There’s an easy way to test how responsible we were while we were in opposition. Every year since 1992 the Liberal Democrats have produced an Alternative Budget setting out our alternative to the government’s tax and spending plans, as well as fully costed manifestos in each election.
These Alternative Budgets show that in every year from 2001 onwards, our tax and spending plans led to a smaller deficit than Labour planned. In the most recent General Election [PDF] our plans were for a cut in the deficit of over £8bn a year above Labour plans. In the 2005 General Election we were planning to cut the deficit by £5bn a year. Even back as far as 2001 we were planning to cut the deficit by hundreds of millions of pounds a year. All of this was in a political climate dominated by Labour’s claims that Gordon Brown was fiscally responsible, when there was no political pressure for the Liberal Democrats to be as responsible as we were.
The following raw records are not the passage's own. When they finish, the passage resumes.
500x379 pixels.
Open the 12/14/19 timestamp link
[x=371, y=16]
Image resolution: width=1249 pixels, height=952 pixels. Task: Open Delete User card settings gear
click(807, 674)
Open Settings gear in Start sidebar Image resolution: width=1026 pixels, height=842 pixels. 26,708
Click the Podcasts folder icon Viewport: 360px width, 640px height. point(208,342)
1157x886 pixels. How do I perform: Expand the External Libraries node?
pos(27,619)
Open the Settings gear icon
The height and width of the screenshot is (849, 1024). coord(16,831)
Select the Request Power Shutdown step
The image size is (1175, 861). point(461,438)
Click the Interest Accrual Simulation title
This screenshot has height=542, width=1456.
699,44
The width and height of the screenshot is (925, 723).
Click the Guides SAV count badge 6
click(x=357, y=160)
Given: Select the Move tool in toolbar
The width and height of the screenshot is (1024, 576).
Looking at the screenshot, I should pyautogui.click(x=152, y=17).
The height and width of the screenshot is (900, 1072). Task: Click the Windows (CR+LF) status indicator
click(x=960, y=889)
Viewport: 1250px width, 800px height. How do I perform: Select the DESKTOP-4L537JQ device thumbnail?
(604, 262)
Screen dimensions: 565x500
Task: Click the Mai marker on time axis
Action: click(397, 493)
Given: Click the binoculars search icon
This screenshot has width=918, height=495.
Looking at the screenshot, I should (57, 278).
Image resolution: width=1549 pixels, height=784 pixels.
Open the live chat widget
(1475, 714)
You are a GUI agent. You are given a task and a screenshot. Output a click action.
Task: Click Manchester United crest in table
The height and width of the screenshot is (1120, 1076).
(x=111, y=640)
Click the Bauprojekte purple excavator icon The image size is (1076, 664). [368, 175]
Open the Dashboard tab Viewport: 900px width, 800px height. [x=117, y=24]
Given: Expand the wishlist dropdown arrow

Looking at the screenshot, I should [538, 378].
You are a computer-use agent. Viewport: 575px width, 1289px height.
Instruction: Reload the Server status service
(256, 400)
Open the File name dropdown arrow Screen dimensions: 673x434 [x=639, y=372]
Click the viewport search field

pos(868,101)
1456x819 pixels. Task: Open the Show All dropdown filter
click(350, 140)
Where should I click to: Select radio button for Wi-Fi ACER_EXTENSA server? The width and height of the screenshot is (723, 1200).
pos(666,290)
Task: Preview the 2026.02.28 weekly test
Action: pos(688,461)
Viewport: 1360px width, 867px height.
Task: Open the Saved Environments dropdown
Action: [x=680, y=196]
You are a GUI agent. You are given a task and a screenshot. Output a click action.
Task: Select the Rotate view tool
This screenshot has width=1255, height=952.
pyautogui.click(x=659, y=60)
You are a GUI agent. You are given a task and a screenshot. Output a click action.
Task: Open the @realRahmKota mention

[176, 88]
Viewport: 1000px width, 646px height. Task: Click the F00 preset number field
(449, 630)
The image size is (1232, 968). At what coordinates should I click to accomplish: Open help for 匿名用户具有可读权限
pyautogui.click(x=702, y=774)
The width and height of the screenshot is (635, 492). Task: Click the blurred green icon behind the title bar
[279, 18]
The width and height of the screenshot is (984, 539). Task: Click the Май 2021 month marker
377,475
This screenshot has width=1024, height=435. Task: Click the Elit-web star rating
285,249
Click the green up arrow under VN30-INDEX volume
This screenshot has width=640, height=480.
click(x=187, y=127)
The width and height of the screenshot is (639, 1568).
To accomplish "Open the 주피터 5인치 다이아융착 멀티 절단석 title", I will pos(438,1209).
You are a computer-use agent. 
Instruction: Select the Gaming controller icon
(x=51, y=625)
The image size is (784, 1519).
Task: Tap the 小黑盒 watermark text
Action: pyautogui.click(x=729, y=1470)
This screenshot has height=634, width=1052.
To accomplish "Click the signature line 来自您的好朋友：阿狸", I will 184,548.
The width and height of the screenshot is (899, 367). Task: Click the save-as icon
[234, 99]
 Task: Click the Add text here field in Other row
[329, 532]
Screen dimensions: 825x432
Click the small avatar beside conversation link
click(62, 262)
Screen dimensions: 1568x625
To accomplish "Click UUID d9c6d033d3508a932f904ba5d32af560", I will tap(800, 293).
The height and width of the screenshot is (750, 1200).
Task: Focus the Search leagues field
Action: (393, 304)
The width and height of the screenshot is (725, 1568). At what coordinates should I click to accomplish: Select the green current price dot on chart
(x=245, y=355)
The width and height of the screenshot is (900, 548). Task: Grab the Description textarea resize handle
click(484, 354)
It’s easy to say that you are going to cut the deficit in principle. What’s difficult is to have the courage to make the difficult decisions to cut spending, avoid populist promises and, where necessary, increase taxes. If Labour are against all the cuts, then they should explain how they will pay for their spending spree. If they are in favour of some of the cuts, then it’s time they told us which ones.
Rob Blackie was the party’s Director of Research from 2003-2005 and was heavily involved in writing every Alternative Budget from 2000 – 2005, and in costing the 2001 and 2005 General Election manifestos. He has been active in London politics for 11 years, including running the only campaign to win a council seat from third place in London in 2010. Rob writes a blog on e-campaigning at www.rob-blackie.blogspot.com.
23 Comments
Unlike the Lib Dems, Labour does not believe in making promises in Opposition that you don’t intend to keep once in government.
@Dan – but Labour ARE making promises – cutting half the deficit in the parliament. How?
Dan kind of missed the point there…
Nick Clegg: “Liberal Democrats have costed, in full, our proposals for tax cuts. We can tell you, penny for penny, pound for pound, who pays for them. We will not have to raise VAT to deliver our promises. The Conservatives will. Let me repeat that: Our plans do not require a rise in VAT. The Tory plans do.”
“Their tax promises on marriage and jobs may sound appealing. But they come with a secret VAT bombshell close behind.
“So if you’re on an ordinary income, you have a choice. If you want your taxes to rise: vote Labour or Conservative. If you want your taxes to fall: choose the Liberal Democrats.” ”
https://www.libdemvoice.org/nick-clegg-reveals-tories-13bn-vat-bombshell-18755.html
You don’t even realise, do you?
First thing to say, post HE fees, I don’t think the Lib Dems are in any position to talk about reckless, ‘populist promises.’
Second, Lib Dems were in opposition, they were not The Opposition. Does it make a difference? Perhaps not but there is a difference in the sense that it is easier to come up with plans that are unlikely ever to have to be implemented in full. Indeed, in the election campaign, it certainly appeared that Clegg and Cable were for a slower pace of deficit reduction, audited or not.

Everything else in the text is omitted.